Rendering
There are a lot of extra parameters that can be adjusted to optimize rendering in Blender. All of these are explained in the Blender manual. Some, however, are especially useful to know for microscopy data or for new users. These are covered here.
Render Engines
There are two major render engines in Blender. EEVEE, a rasterized render engine, and Cycles a ray-traced engine.
EEVEE
EEVEE is a render engine that is made to be fast, and powerful. It is less optimized for volumetric data, especially for dense/scattering volumes. Currently, it can only handle volume data < 4 GiB.
However, it is still very strong, is usually able to combine semi-transparent masks and volumes, and is often faster, especially for rendering emissive time-lapses.
It may take longer to open an EEVEE interface with volumes, and for larger data it can be slower in general than Cycles.
Cycles
Cycles is the ray-traced render engine, slower than EEVEE as it calculates light bouncing. This is best for scattering, and can be faster with bigger data.
Render Settings
The render settings can be found in the properties.
Samples
The number of samples is a metric for how much time the rendering algorithm takes to make an image. Lower samples mean more noise, but quicker render times, a high number of samples makes nicer images, but takes more time.
Volume scattering (Cycles)
The amount of scattering in a volume is very important for the visualization of dense/scattering volumes. These are not as important in emissive volumes.
This is only well-defined in a raytracer, so this is only available in Cycles.
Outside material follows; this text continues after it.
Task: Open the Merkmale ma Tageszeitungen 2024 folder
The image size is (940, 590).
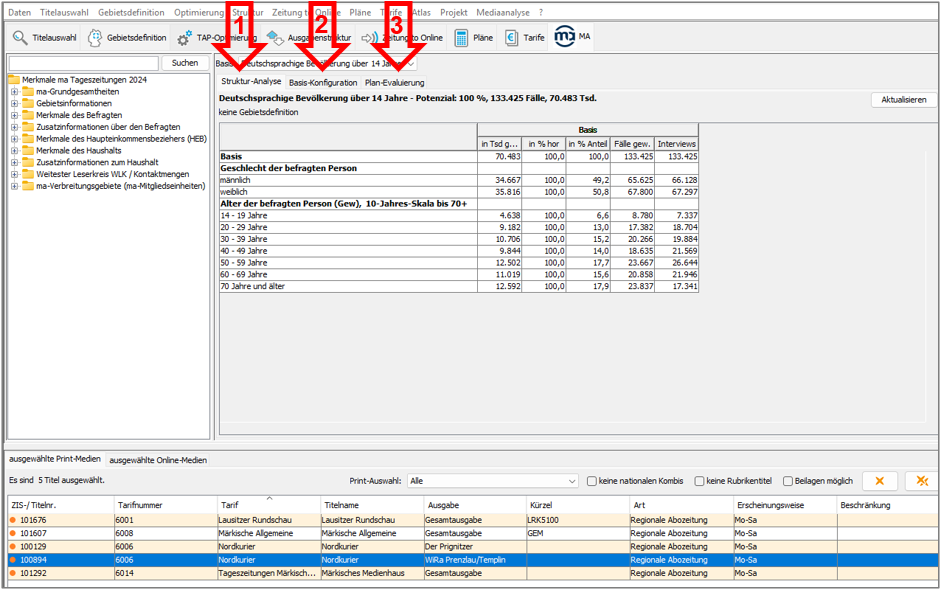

These can significantly affect performance.
This can be controlled with two parameters:
- Volumes > Max Steps
The depth of traversal through the volume
- Light Paths > Max Bounces > Volume
Total amount of volume scattering events
In addition, the Volumes > Step Rate
can be changed, but only if artefacts show up. This can often also be helped by downscaling the volume (through the holder).
General scattering (Cycles)
The number of light bounces can be relevant also outside of the volumes. Especially for Light Paths > Max Bounces > Transparent
and Light Paths > Max Bounces > Total
. This is relevant to avoid black artefacting when overlaying many (semi-)transparent meshes.
Transparent background
This can be found under Film > Transparent. Note that a transparent background can and will still be able to light a scene, if the background color is not black.
Color Management
The Color Management > View Transform
is set by default to Standard
after loading with Microscopy Nodes, doing no postprocessing of colors in the final image. The default of Blender is AgX
. This postprocesses the colors in the image to make them look more 'real'/'better', and has multiple Looks (high contrast, punchy etc) to choose from.
Output settings
The output settings can be found in the properties.
Time
The timing of output can be changed. The Frame Rate for output videos and previews can be changed under Format > Frame Rate
.
Time Stretching, under Frame Range
, is the best way to offset Blender-frame rate from your volume's frame rate. Stretching time here allows e.g. more frames of camera movement per timeframe of your biological sample.
Output location and format
Under > Output, the output file location and format can be defined. Here it is useful to note that if the format is set to PNG
, as default, you would still have to compile the frames to video later.
Optionally, you can set the output format to FFMPEG Video
, which will output a full video when you render an animation. This does limit your capacity to edit the video encoding and you cannot stop the render e.g. halfway and still retain the first half of the output.